Items from a dataset:
»»
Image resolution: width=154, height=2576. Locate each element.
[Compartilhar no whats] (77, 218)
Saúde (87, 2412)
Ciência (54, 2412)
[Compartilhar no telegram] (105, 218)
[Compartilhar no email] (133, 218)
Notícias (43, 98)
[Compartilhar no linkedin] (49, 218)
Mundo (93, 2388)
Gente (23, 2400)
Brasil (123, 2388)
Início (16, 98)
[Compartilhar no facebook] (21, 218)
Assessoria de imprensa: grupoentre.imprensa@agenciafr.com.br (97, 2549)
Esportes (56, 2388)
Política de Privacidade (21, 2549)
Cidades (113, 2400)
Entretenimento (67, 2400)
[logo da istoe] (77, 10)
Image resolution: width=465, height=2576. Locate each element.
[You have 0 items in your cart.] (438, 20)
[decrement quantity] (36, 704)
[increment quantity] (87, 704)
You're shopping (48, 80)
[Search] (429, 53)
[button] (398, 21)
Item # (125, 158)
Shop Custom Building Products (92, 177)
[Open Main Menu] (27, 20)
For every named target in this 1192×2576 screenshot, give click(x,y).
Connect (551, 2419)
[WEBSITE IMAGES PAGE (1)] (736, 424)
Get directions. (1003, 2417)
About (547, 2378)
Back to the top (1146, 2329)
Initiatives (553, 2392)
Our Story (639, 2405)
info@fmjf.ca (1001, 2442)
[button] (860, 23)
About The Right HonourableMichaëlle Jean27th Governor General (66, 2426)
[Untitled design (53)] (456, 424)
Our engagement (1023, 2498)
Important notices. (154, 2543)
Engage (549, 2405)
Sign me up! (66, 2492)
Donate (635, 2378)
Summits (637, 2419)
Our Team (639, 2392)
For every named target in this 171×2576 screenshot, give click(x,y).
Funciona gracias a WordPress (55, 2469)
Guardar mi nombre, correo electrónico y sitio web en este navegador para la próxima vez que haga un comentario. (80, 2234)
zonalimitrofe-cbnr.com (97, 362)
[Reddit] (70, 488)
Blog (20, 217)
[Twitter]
««
Only the lines from the beginning of the entries through the line bearing "[Compartilhar no facebook] (21, 218)" should be returned, each exactly as written.

Image resolution: width=154, height=2576. Locate each element.
[Compartilhar no whats] (77, 218)
Saúde (87, 2412)
Ciência (54, 2412)
[Compartilhar no telegram] (105, 218)
[Compartilhar no email] (133, 218)
Notícias (43, 98)
[Compartilhar no linkedin] (49, 218)
Mundo (93, 2388)
Gente (23, 2400)
Brasil (123, 2388)
Início (16, 98)
[Compartilhar no facebook] (21, 218)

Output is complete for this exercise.